Asus, la empresa taiwanesa de computadoras, se enfrenta a acusaciones de explotación laboral de trabajadores inmigrantes en su fábrica. Tras el fracaso de las negociaciones con el sindicato empresarial, este ha decidido llevar a cabo una votación para una huelga. Hoy, el sindicato ha organizado una conferencia de prensa frente al Ministerio de Trabajo para destacar sus demandas y solicitar la protección de los derechos de los trabajadores inmigrantes. El Ministerio de Trabajo se ha comprometido a mediar en la disputa y asegurar que la empresa se comunique de manera efectiva con el sindicato para resolver el conflicto lo antes posible.

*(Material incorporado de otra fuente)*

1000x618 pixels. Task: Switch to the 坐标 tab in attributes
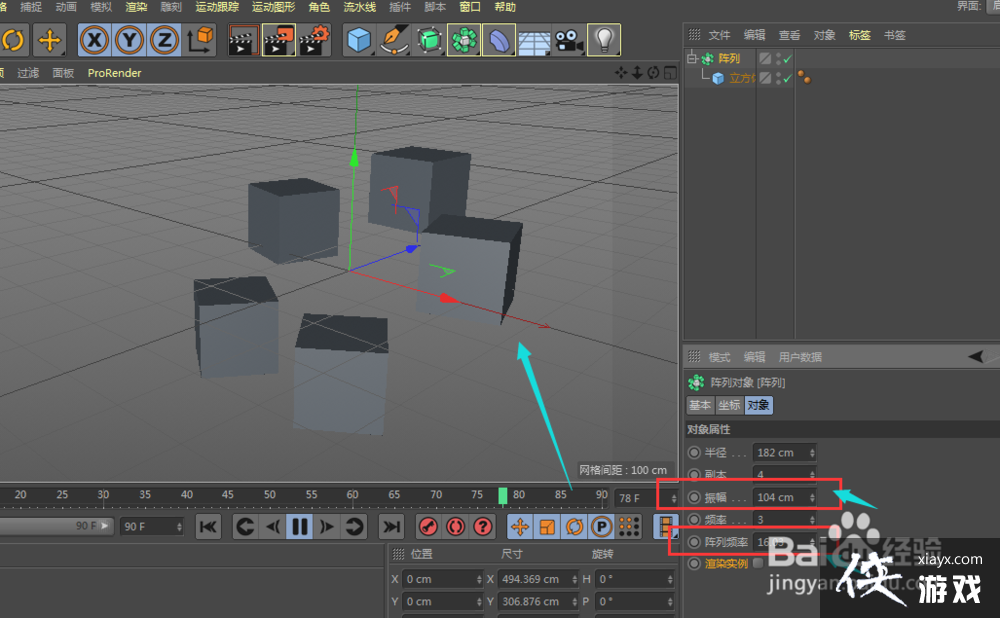coord(729,405)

Los trabajadores inmigrantes han denunciado que Asus cobraba tarifas de intermediación injustas y empleaba tácticas para forzar su renuncia voluntaria, lo que les negaba indemnizaciones por despido y socavaba sus derechos laborales. El sindicato busca que Asus cumpla con las directrices de la Alianza Empresarial Responsable (RBA), de la cual es miembro, y negocie de buena fe para proteger los derechos de los trabajadores inmigrantes. Diversos sindicatos han expresado su apoyo a la causa.
El Ministerio de Trabajo, a través de su representante, ha reafirmado su compromiso con la protección de los derechos laborales y ha exhortado a la empresa a presentar soluciones concretas y a comunicarse de manera honesta con los trabajadores inmigrantes. Asimismo, se ha comprometido a coordinar con las autoridades locales para resolver la disputa y brindar apoyo al sindicato en caso de ser necesario. La situación pone de manifiesto la importancia de garantizar los derechos laborales en la industria y el papel de las autoridades en la resolución de conflictos laborales.